🅱️The current price of Bitcoin is about $60,508 (daily closing price):
According to the OLS regression model, the price is 21.7% below fair value, or $77,464 (mean).
Based on the modal regression model, the excess over fair value is 38.3%, or $43,852 (modal).
Using the 50th percentile regression model, this represents a 10.5% discount to fair value, or $67,754 (median).
The median as a reference point provides the best balance of robustness relative to Bitcoin’s inherent power law, and is the most appropriate given Bitcoin’s skewness and heteroskedasticity.
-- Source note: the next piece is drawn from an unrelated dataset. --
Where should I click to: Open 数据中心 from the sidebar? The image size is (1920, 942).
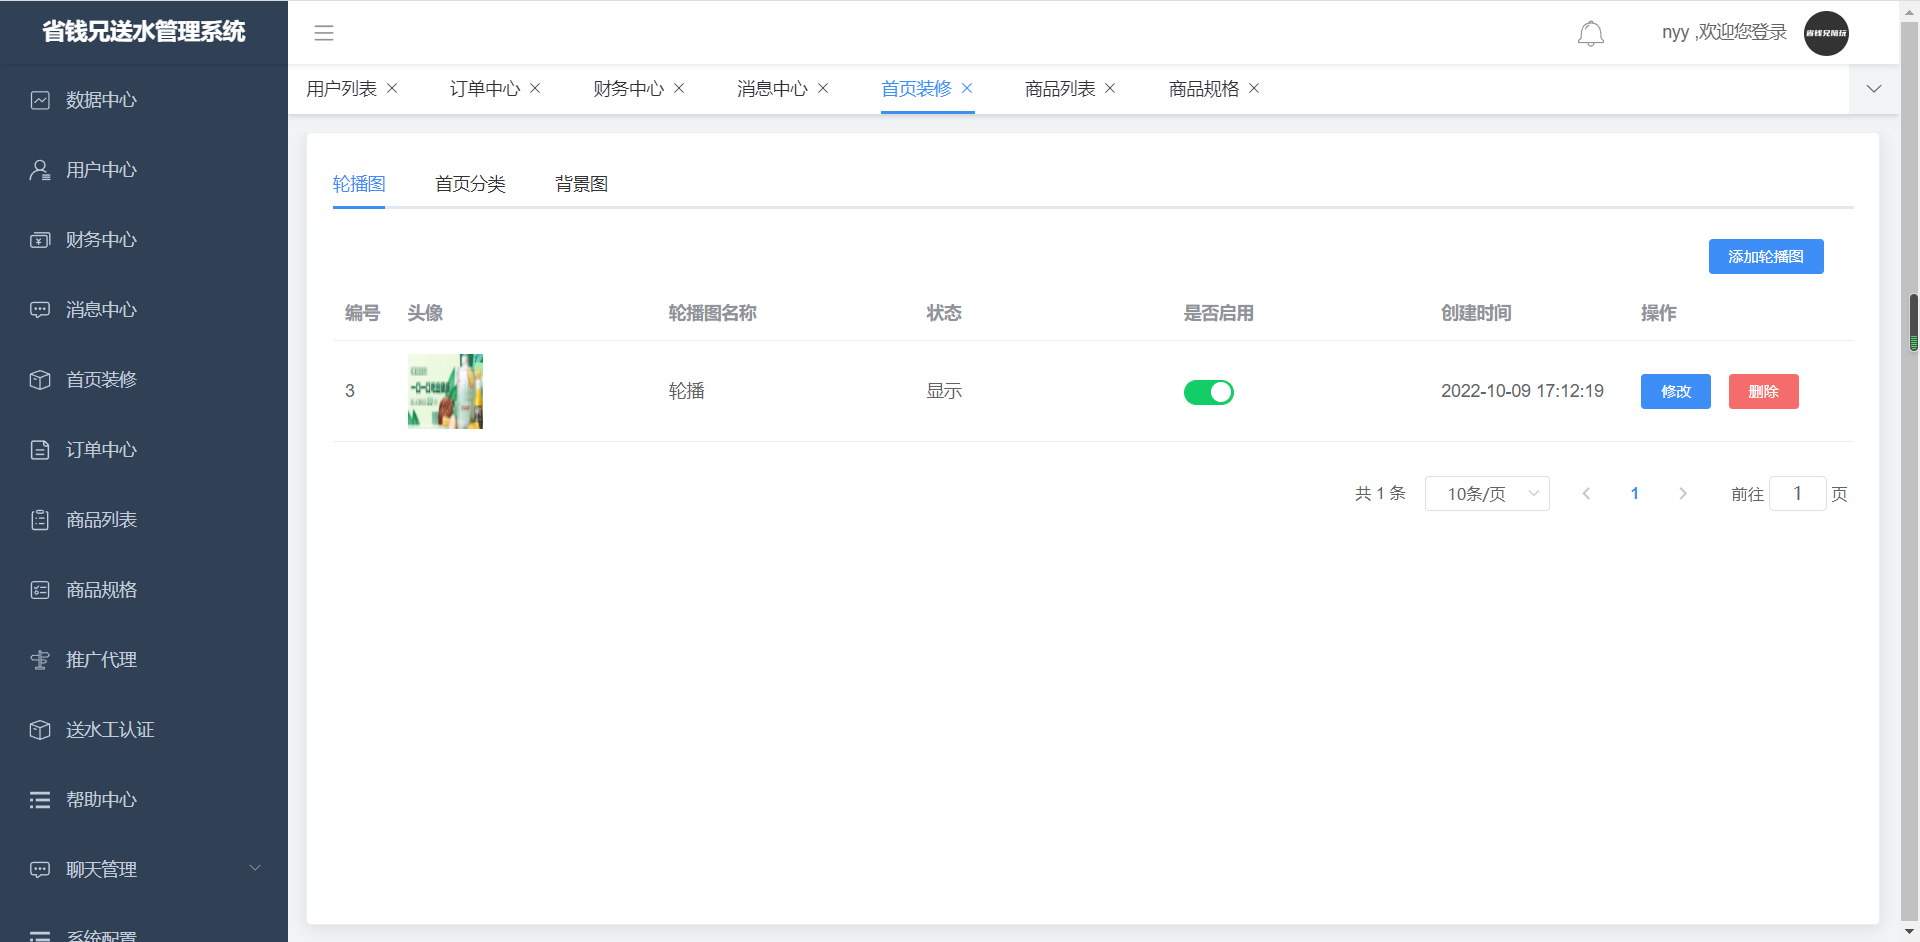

♣️ Let’s review three basic statistical metrics — mean, median, and mode — and apply them to an assessment of Bitcoin’s “fair value” price based on its well-established power-law behavior.
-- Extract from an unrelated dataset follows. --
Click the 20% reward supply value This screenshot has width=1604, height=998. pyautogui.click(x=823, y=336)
>>Mean: This trend is determined by performing an Ordinary Least Squares (OLS) regression, where the squared error of all price data is minimized.
>> Weakness of the mean: The OLS mean is an “average” that places a lot of weight on large errors and is therefore more susceptible to large biases and outliers. This also applies here, as Bitcoin’s biases/residuals are heavily skewed (right graph). It is also best when the distribution of errors/biases is assumed to not change over time (or be “homoskedastic”; Bitcoin’s residuals are “heteroskedastic”, meaning they decrease over time).
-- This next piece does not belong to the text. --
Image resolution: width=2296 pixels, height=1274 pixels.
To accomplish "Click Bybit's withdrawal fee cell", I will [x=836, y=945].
>>Median: To capture the median trend, quantile regression is used at the 50th percentile - meaning 50% of the price data is below this line and 50% is above this line. In this case, the error reduction is absolute, not squared.
>> Strength of the Median: The median is the middle point of all the data at any given time. It is relatively resistant to large deviations (which occur less frequently), so it tracks the "central tendency" of the price distribution better than the mean. In short, it is less affected by the skewness or heteroskedasticity of the distribution.
>>Mode: The mode is simply the value that occurs most often in a distribution of values; so if there is a distinct peak, the mode will be that peak.
>> Strengths of Patterns: Patterns will always reflect the values that occur most often (in this case, we are talking about the residuals of Bitcoin’s power law — “the line you can’t ignore”), and it is clear from analyzing the data that there is a support line that the price rarely breaks below, and even when it does, it is short-lived. The pattern is very good at tracking this line. It is also extremely resilient to large deviations (think FOMO bubbles) and outliers.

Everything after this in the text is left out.